Saturday, September 6, 2008

Compassion Episode 6

So the months came and went. A close friend of mine attended a Big Daddy Weave concert, and there she began sponsoring a little boy through World Vision. But I still stalled. It was not until the Sunday before New Year's I finally started doing something about the Lord's leading..
That morning at church, my dad preached on Nehemiah 5, where Nehemiah is condemning the wealthy people in Jerusalem for the way they were mistreating the poor - they were "helping" the poor by providing food for them, but making them pay back ridiculous amounts of interest on loans, and making them be slaves when they couldn't pay the money back. Okay, it's not exactly talking about sponsorship - in fact, it really doesn't have much to do with sponsorship at all - but God can speak to you through anything. That's one of many, many ways God is so indescribably much more powerful than us... when I write something, I can't make you see exactly what you need to see in it every time you read it, you read what I wrote and that's it. God's words are perfect for every situation because HE speaks to you through them!!! Okay, well, if I don't get back on subject, you aren't going to see anything about Compassion International in my words right now, LOL!
Anyhow, one line in the sermon really stuck out in my mind and made me think of Compassion. I don't remember what led up to this line, but Dad said, "Honoring the Lord means lifting up those who can't be lifted up."
"Lifting up those who can't be lifted up." Wow. In third world countries, these people often have no knowledge, ability, or even opportunity to be lifted up for their poverty. They suffer, and eventually they die in their struggle, because they cannot get the food they need, or the medical care, or the unsanitary conditions contaminate what little food and water they have, making them sick and weakening their immune systems. They can't afford anything better, because they can't get better jobs - either because jobs are not available, or they don't have the education for a better job. And they can't afford an education because they spend what little money they have on food. But we, here in America have more than enough. We can lift them up. No, let me restate that. THROUGH US, and OUR SERVICE to the Lord, GOD can lift them up.

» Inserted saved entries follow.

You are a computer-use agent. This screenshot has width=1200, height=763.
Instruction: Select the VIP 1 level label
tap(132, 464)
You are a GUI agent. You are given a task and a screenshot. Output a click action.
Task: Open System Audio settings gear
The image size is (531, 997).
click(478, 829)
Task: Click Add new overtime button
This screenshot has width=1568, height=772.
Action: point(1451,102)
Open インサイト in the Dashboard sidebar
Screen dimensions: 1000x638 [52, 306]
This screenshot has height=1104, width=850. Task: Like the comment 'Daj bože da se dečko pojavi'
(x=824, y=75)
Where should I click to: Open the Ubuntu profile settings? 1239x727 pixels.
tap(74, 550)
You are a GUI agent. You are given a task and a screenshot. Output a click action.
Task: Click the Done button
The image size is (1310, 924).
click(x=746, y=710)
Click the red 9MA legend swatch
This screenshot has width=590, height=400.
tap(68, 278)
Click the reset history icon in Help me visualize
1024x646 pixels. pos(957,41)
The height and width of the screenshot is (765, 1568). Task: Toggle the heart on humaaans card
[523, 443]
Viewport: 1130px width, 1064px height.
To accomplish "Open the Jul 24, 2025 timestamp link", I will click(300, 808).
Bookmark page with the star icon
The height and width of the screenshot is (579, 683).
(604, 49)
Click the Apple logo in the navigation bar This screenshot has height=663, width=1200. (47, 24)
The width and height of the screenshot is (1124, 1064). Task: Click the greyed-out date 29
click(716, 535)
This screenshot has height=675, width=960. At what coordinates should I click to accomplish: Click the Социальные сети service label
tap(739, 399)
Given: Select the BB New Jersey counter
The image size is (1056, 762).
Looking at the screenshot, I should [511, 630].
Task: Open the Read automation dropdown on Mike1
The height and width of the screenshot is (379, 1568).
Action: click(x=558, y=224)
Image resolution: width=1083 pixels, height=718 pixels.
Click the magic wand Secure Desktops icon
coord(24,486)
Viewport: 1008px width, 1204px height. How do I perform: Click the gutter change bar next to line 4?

"Honoring the Lord means lifting up those who can't be lifted up."

It reminded me of something Todd Agnew said at that last concert, while he was talking about World Vision. He was referring to the verse in the Bible where it says, ""The King will answer and say to them, `Truly I say to you, to the extent that you did it to one of these brothers of Mine, even the LEAST OF THEM, you did it to Me.' (Matthew 25:40), and he was saying, "If we love God, we love them. If we serve God, we serve them," then, "If we honor God, we honor them." Wow.

One excuse I'd had not long before that for not sponsoring was that I needed a picture of the bow to put it on Ebay. We'd recently gotten a new digital camera since our old one had broken, and almost immediately lost the USB cord for it. As soon as we got home from church that day, I began searching for that cord. After pretty much turning the house upside-down looking for it, I finally gave up and decided to go ahead and take the picture... and if it was His will that I sell this bow, He'd help me find the cord to get it on the computer. So I did. Once I'd taken the picture, I went look for something else I would need in order to post the bow on ebay, and go figure. Right next to the other thing, was the cord to the new digital camera. Isn't God great!?!?!?!?!?
I was going to post the bow on ebay that day, but my parents suggested that I try selling it on a local radio program for buying and selling first. So I sent an email to the radio show mailbag asking them to put it on "barter bar." I only got one phone call about it though; that person said that he was going to call back later and then come by to look at the bow, but he never called back and never came. It was not until two weeks later that I posted the bow on ebay. Then the listing lasted a whole week.
Every night, from that Sunday when I finally decided to follow God's leading, until the night that my bow sold, I went on Compassion's web site, trying to choose a child to sponsor. Thousands of children there, needing a sponsor. In exasperation, I often thought how I wished that I could just sponsor every single one of them. But just one was a leap of faith. After this year, the money from the bow will be used up. How will I be able to sponsor a child?
Once I had limited it down to two little 4-year-old girls, ironically born on the exact same day. Even with all of the many, many pictures of children I looked at during that time, I can still picture those two little girl's faces in my mind. Melany lived (er... I'm assuming still lives) in Ecuador, and Sherly in Peru. I was determined I was going to sponsor one of those, but long before my bow sold, both of them had been sponsored. I praise God that those two at least didn't have to wait any longer! Once or twice, I made up my mind again, but with the same results.
Finally, the night after the bow sold, I went on Compassion's web site, ready to sponsor a child. I had a little girl picked out - a 4-year-old in Guatemala named Lilian. The only problem was, I had planned to sponsor a child on the "longest waiting" list (kids that have been waiting for a sponsor for over six months). At the last time I'd looked at Compassion's site, in all of Latin America there were no girls who had been waiting over six months. Before I sponsored Lilian, I felt God telling me to check just one more time. yes, now there were three there. He almost immediately led me to a 5-year-old girl in the Dominican Republic, named Jasmin. I filled out the form to sponsor her on Compassion's web site that night, and a little over a week ago, got my first letter to her in the mail.